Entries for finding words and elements
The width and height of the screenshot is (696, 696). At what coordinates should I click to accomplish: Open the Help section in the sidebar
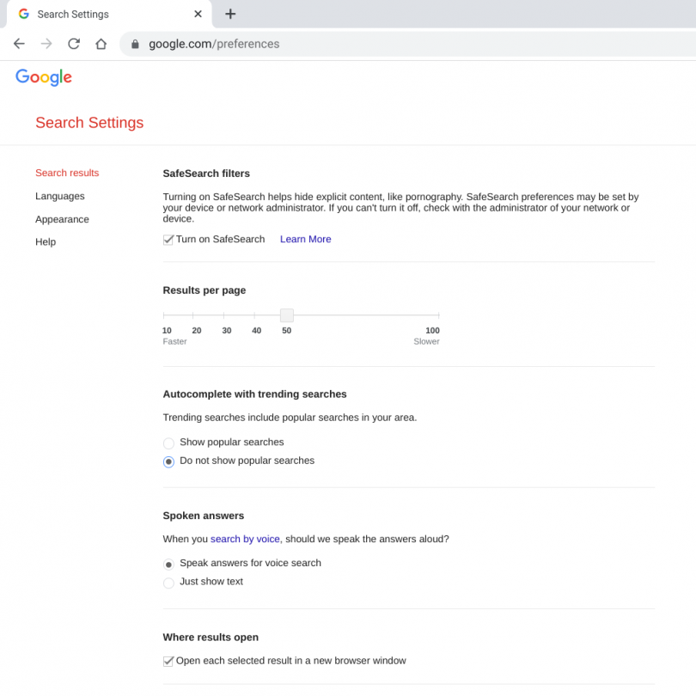click(46, 241)
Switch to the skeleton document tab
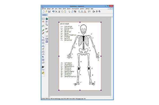The width and height of the screenshot is (159, 105). (45, 15)
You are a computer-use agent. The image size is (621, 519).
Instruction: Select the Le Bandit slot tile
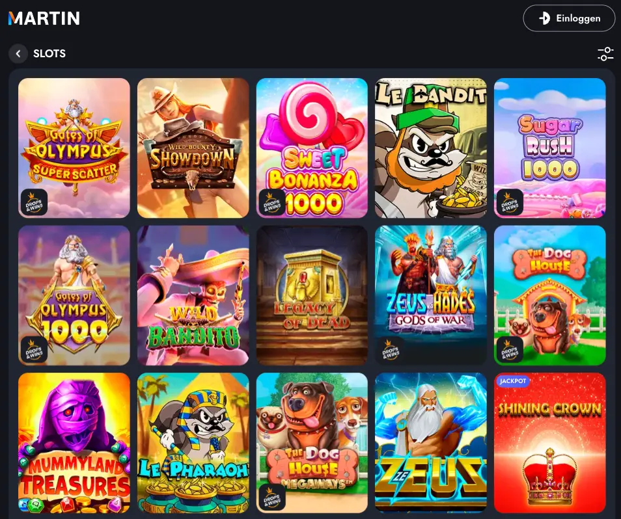tap(431, 148)
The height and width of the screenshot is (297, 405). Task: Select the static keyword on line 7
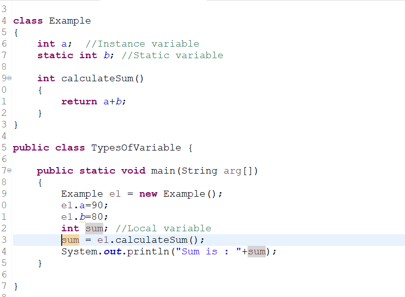pyautogui.click(x=55, y=55)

### Exercise details
Copy every entry above word for word, leaving out the pictures.

### Written solution
The width and height of the screenshot is (696, 696). At what coordinates should I click to accomplish: Open the Help section in the sidebar
click(46, 241)
Switch to the skeleton document tab
The width and height of the screenshot is (159, 105). (45, 15)
You are a computer-use agent. The image size is (621, 519).
Instruction: Select the Le Bandit slot tile
tap(431, 148)
The height and width of the screenshot is (297, 405). Task: Select the static keyword on line 7
pyautogui.click(x=55, y=55)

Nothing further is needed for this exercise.